# XD 40 Sub Comp



## Johnson S (Dec 11, 2007)

Hello,
New to site, have a question about my new XD 40 Sub. I plan to carry now after going to range. It performs very well and I am pleased with the quality and size.
Can anyone recommend a good brand of hollow points that they have used and will not have issues feeding in the XD. I would not like to be spending $2. a bullet but just good spread of lead and no feed problems. 

Johnson S


----------



## Todd (Jul 3, 2006)

I use Hydra Shok's as my defense ammo. Not a problem feeding or firing. I have the service model .40, but it shouldn't make much of a difference.


----------



## JeffWard (Aug 24, 2007)

I use Hydrashocks in my XD9SC.


----------



## propellerhead (May 19, 2006)

I've gone through 100+ rounds of Winchester Ranger 124 gr without any issues.
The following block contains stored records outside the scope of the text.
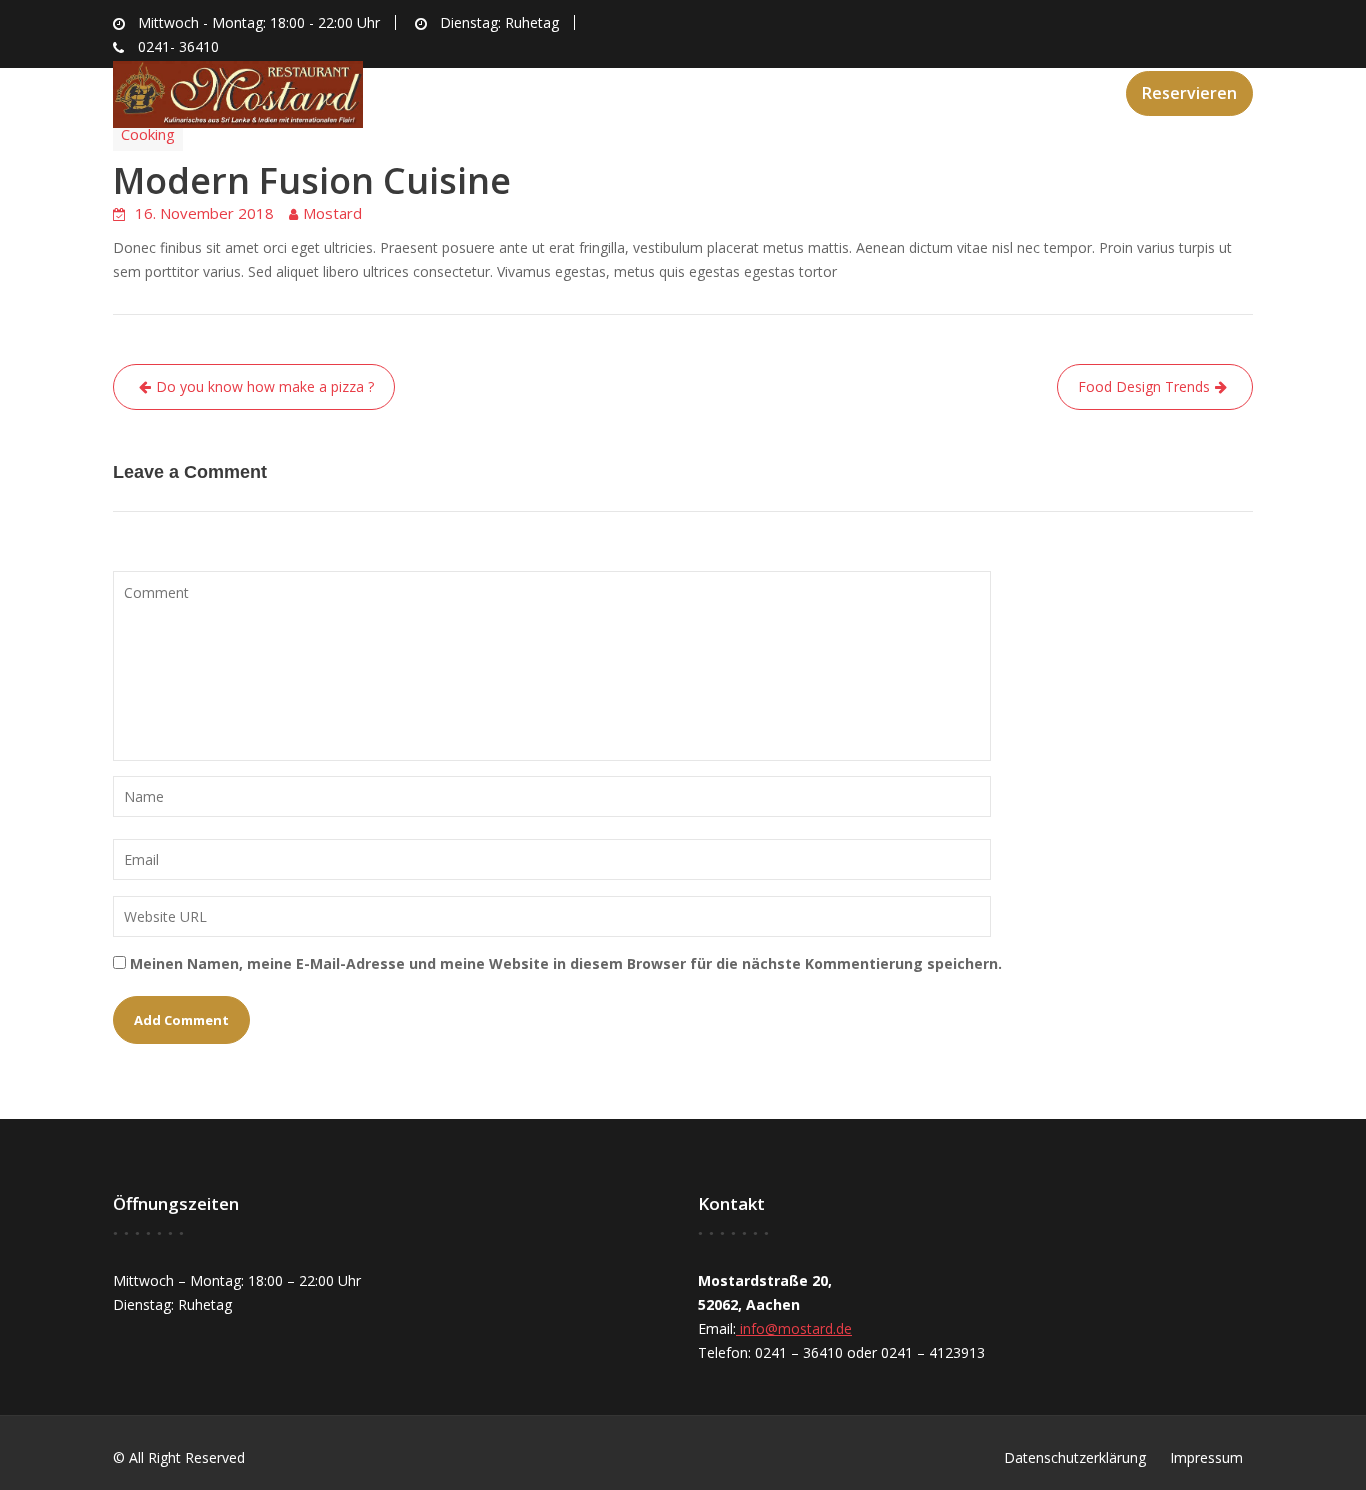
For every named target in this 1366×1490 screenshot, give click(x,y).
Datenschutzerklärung (1075, 1457)
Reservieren (1189, 93)
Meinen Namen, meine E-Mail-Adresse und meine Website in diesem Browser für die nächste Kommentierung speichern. (566, 963)
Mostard (332, 213)
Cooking (148, 134)
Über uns (723, 91)
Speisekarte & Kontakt (1000, 91)
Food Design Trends (1144, 386)
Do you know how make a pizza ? (265, 386)
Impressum (1206, 1457)
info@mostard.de (794, 1328)
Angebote (831, 91)
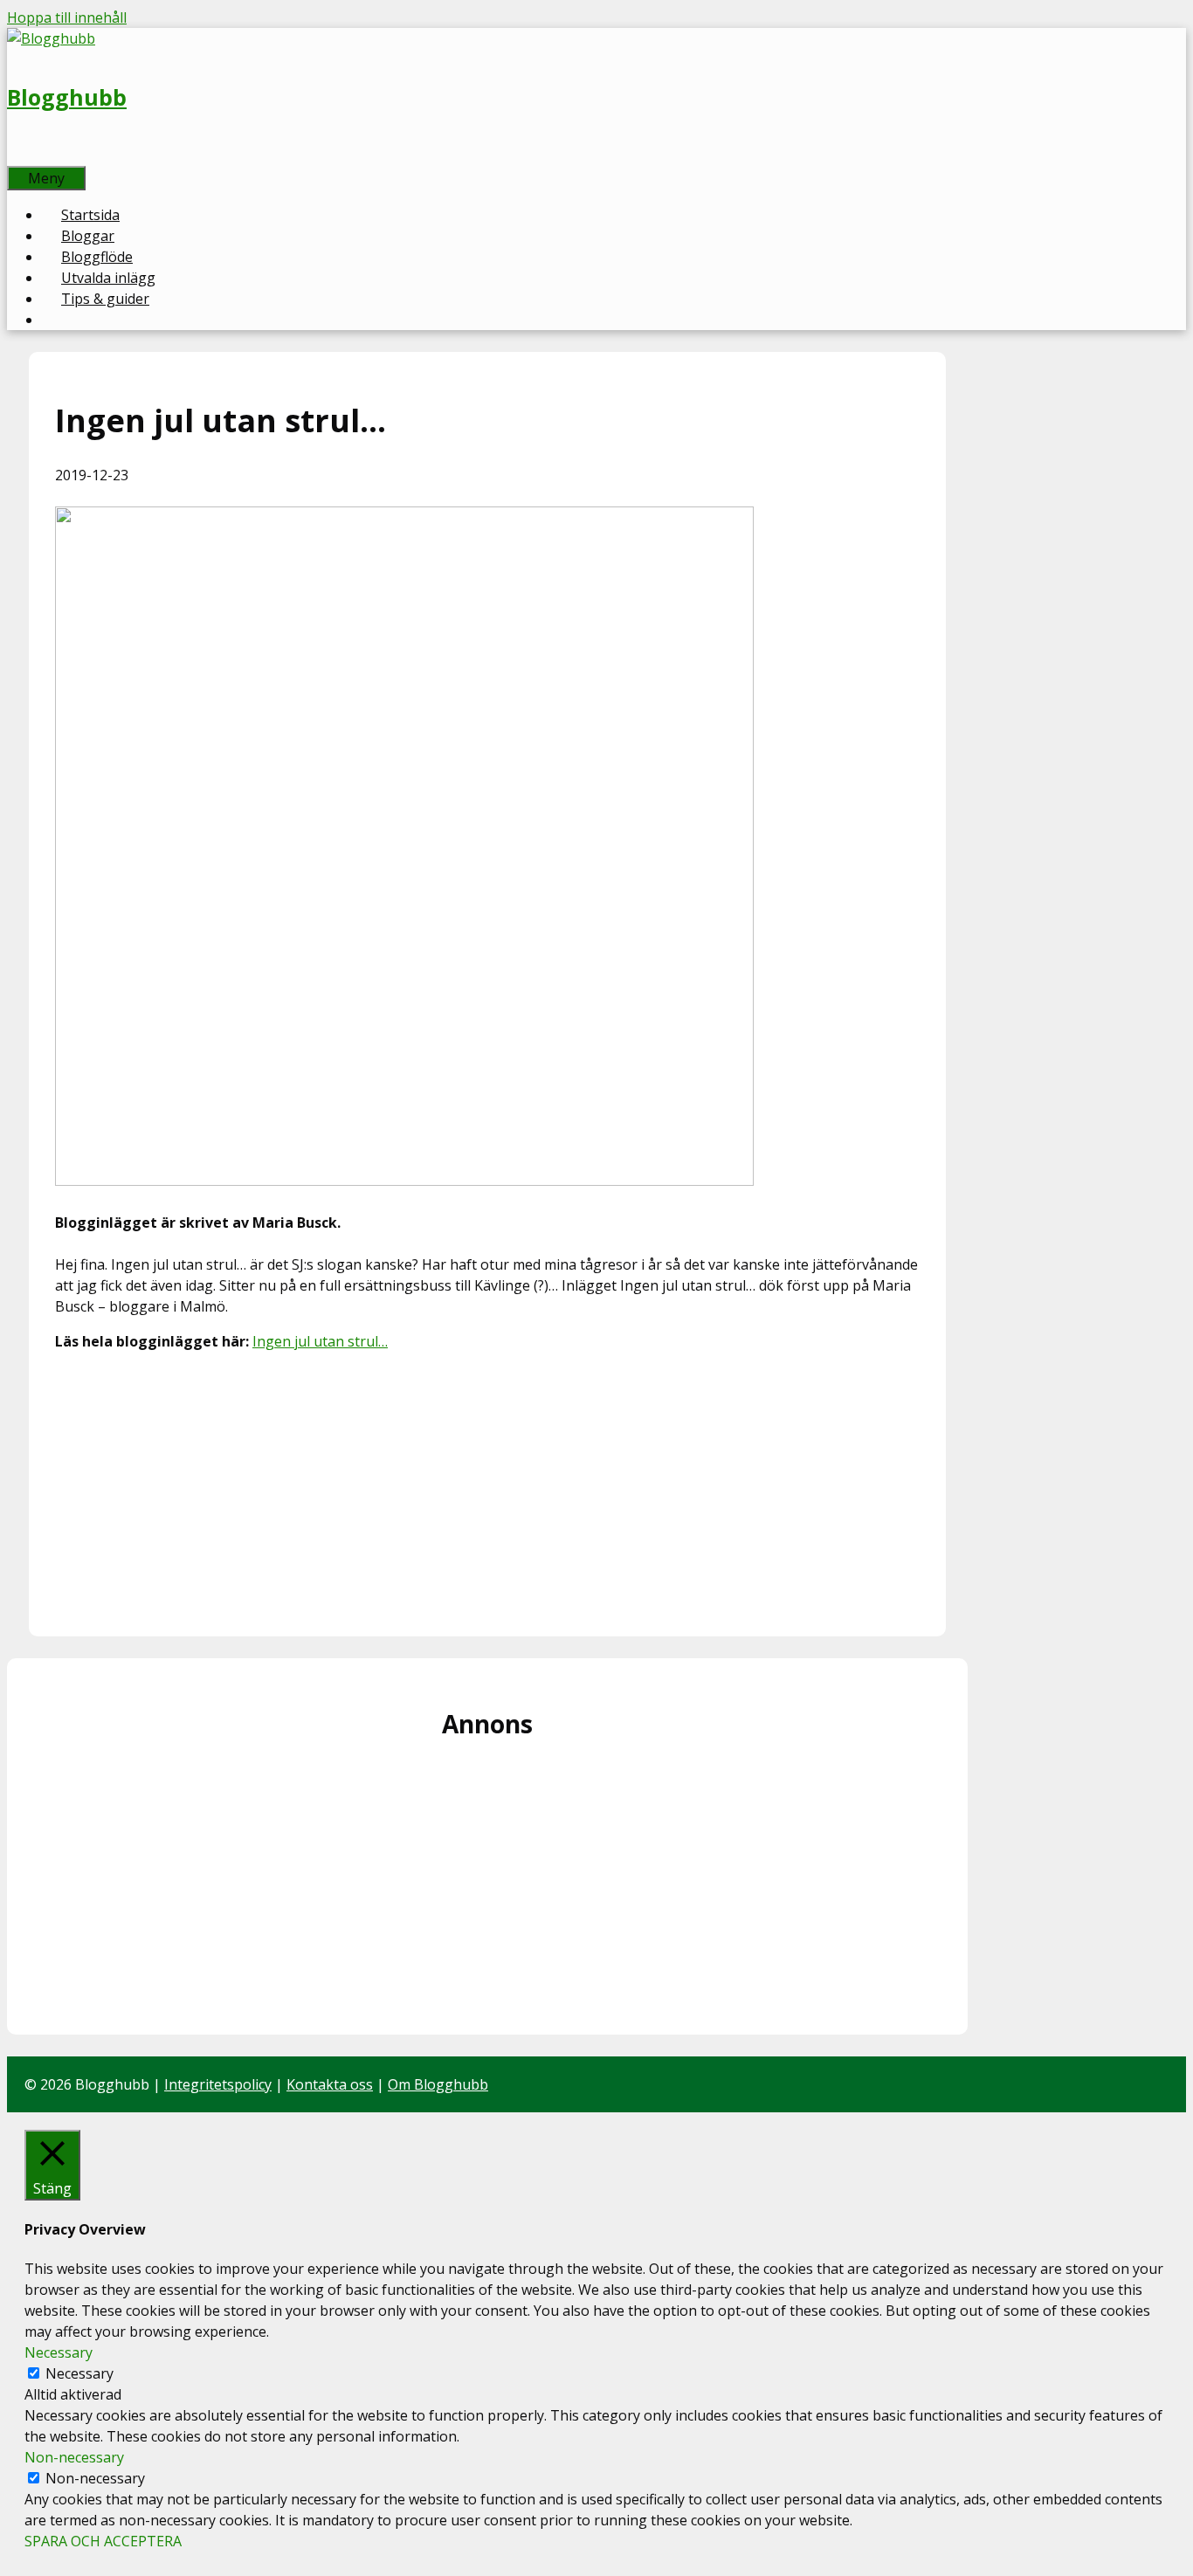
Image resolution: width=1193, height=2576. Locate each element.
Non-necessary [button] (74, 2457)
They are much cheaper than GoldDots and Hydrashoks.


----------



## Lucky7 (Nov 7, 2007)

+1 Hydra's


----------



## ClayBreaker08 (Sep 9, 2008)

+1 on the hydras...........issued by the FBI, and to my buddies who are local police officers = good enough for me :smt023


----------



## Willy D (Jun 5, 2008)

I dont think you will have a feed issue no matter what brand of ammo you use...I had a SC40 and I put several hundred rounds through it...All different brands...no problem at all....I have a service 45 and service 9 both of which are XD...The 45 has had well over 1,000 rounds through it and several hundred through the 9...Not even a hiccup from any of the XD's....


----------